▶ _What you need to do_: Please reproduce each of the following items word for word.

▶ _Data records_:
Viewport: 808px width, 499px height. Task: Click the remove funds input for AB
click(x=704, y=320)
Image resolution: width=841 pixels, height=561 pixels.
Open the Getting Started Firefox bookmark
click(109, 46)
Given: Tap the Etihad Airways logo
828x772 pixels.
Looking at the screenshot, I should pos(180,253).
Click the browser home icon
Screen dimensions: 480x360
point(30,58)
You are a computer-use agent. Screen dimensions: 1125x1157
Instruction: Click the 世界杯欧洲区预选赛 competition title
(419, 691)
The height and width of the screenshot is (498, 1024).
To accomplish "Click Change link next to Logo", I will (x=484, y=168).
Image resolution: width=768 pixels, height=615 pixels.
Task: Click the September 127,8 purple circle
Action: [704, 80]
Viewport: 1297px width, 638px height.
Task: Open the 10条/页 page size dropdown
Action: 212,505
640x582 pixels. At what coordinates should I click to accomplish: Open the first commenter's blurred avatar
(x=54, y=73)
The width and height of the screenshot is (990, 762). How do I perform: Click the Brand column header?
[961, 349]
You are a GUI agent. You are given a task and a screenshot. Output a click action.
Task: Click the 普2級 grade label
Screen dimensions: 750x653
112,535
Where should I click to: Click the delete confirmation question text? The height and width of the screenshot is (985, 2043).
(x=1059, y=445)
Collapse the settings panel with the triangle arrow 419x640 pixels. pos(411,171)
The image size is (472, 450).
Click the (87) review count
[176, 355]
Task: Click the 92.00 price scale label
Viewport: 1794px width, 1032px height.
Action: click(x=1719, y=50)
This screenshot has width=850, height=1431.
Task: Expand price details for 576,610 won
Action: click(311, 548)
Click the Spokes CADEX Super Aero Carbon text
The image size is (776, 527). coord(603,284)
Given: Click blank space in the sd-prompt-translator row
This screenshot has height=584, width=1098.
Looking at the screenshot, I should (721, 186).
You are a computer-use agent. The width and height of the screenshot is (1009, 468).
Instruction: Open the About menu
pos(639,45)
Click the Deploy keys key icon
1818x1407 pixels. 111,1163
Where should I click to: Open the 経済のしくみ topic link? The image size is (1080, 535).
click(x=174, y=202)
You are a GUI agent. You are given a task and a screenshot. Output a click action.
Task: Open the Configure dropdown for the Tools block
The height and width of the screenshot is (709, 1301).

▶ _Complete output_:
Viewport: 808px width, 499px height. Task: Click the remove funds input for AB
click(x=704, y=320)
Image resolution: width=841 pixels, height=561 pixels.
Open the Getting Started Firefox bookmark
click(109, 46)
Given: Tap the Etihad Airways logo
828x772 pixels.
Looking at the screenshot, I should pos(180,253).
Click the browser home icon
Screen dimensions: 480x360
point(30,58)
You are a computer-use agent. Screen dimensions: 1125x1157
Instruction: Click the 世界杯欧洲区预选赛 competition title
(419, 691)
The height and width of the screenshot is (498, 1024).
To accomplish "Click Change link next to Logo", I will (x=484, y=168).
Image resolution: width=768 pixels, height=615 pixels.
Task: Click the September 127,8 purple circle
Action: [704, 80]
Viewport: 1297px width, 638px height.
Task: Open the 10条/页 page size dropdown
Action: 212,505
640x582 pixels. At what coordinates should I click to accomplish: Open the first commenter's blurred avatar
(x=54, y=73)
The width and height of the screenshot is (990, 762). How do I perform: Click the Brand column header?
[961, 349]
You are a GUI agent. You are given a task and a screenshot. Output a click action.
Task: Click the 普2級 grade label
Screen dimensions: 750x653
112,535
Where should I click to: Click the delete confirmation question text? The height and width of the screenshot is (985, 2043).
(x=1059, y=445)
Collapse the settings panel with the triangle arrow 419x640 pixels. pos(411,171)
The image size is (472, 450).
Click the (87) review count
[176, 355]
Task: Click the 92.00 price scale label
Viewport: 1794px width, 1032px height.
Action: click(x=1719, y=50)
This screenshot has width=850, height=1431.
Task: Expand price details for 576,610 won
Action: click(311, 548)
Click the Spokes CADEX Super Aero Carbon text
The image size is (776, 527). coord(603,284)
Given: Click blank space in the sd-prompt-translator row
This screenshot has height=584, width=1098.
Looking at the screenshot, I should (721, 186).
You are a computer-use agent. The width and height of the screenshot is (1009, 468).
Instruction: Open the About menu
pos(639,45)
Click the Deploy keys key icon
1818x1407 pixels. 111,1163
Where should I click to: Open the 経済のしくみ topic link? The image size is (1080, 535).
click(x=174, y=202)
You are a GUI agent. You are given a task and a screenshot. Output a click action.
Task: Open the Configure dropdown for the Tools block
The height and width of the screenshot is (709, 1301).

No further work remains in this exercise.